For people who have to travel for work and the employers who send them, widely differing state income tax laws can be both confusing and costly.

To straighten things out, the U.S. Senate is considering a bipartisan proposal to bring tax relief to those workers employed in more than one state.

The Mobile Workforce State Income Tax Simplification Act of 2012 (S. 3485) would establish a uniform national standard governing the withholding of state income taxes for nonresident employees.

Earlier this year, the U.S. House passed its own legislation, and both versions are now in the Senate Finance Committee for review.

Like its House counterpart, the Senate proposal creates a 30-day threshold and additional fair, administrable and uniform rules to help ensure that the appropriate amount of tax is paid to state and local jurisdictions without placing undue burdens on employees and their employers.

Currently, some states require a nonresident to pay income tax if he or she works in that state for just one day. Other states don’t collect tax until the nonresident works for a certain number of days in the jurisdiction.

Small businesses expend considerable resources just to figure out how much they must withhold for their traveling employees in 41 different jurisdictions.
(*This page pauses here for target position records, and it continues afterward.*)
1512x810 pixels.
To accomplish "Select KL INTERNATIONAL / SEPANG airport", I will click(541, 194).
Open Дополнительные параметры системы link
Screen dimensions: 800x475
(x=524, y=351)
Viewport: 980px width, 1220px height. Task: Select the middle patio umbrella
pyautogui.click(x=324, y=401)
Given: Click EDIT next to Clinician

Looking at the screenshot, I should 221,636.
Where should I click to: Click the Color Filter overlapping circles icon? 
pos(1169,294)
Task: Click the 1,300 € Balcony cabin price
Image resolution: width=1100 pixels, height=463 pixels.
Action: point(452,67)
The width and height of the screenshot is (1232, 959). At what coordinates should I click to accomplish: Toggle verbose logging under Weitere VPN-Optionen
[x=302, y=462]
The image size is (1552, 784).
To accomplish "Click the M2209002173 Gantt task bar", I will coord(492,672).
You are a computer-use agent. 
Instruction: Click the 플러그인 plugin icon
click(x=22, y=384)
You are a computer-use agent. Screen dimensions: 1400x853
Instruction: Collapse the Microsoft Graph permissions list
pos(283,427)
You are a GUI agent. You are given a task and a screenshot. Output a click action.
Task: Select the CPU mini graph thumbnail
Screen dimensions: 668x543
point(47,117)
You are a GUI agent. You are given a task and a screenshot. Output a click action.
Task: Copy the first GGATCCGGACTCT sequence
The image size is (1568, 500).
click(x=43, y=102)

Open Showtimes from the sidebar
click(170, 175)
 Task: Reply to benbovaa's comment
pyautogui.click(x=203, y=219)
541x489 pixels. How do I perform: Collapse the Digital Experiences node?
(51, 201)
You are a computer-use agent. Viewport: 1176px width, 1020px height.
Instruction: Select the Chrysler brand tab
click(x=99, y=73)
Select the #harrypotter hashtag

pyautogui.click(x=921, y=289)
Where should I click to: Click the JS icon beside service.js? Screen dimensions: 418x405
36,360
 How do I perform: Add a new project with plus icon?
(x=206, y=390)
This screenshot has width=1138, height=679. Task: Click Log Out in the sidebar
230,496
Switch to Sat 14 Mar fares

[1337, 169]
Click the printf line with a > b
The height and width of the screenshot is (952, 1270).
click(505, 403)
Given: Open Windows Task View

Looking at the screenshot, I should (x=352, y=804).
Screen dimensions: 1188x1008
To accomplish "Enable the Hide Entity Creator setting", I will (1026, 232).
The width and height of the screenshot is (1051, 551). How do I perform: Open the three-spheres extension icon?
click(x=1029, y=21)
Employees are also confused about when their tax liability is triggered and in which states they must file a tax return.

Under the legislation, states would still remain free to set any income tax rate they choose, but the bill would nevertheless provide tax simplification.

Simplifying the tax law will allow workers and employers to predict their tax liabilities with accuracy and expend fewer resources researching the nuances of each state’s tax law.

CBIA is part of a national Mobile Workforce Coalition supporting the federal legislation.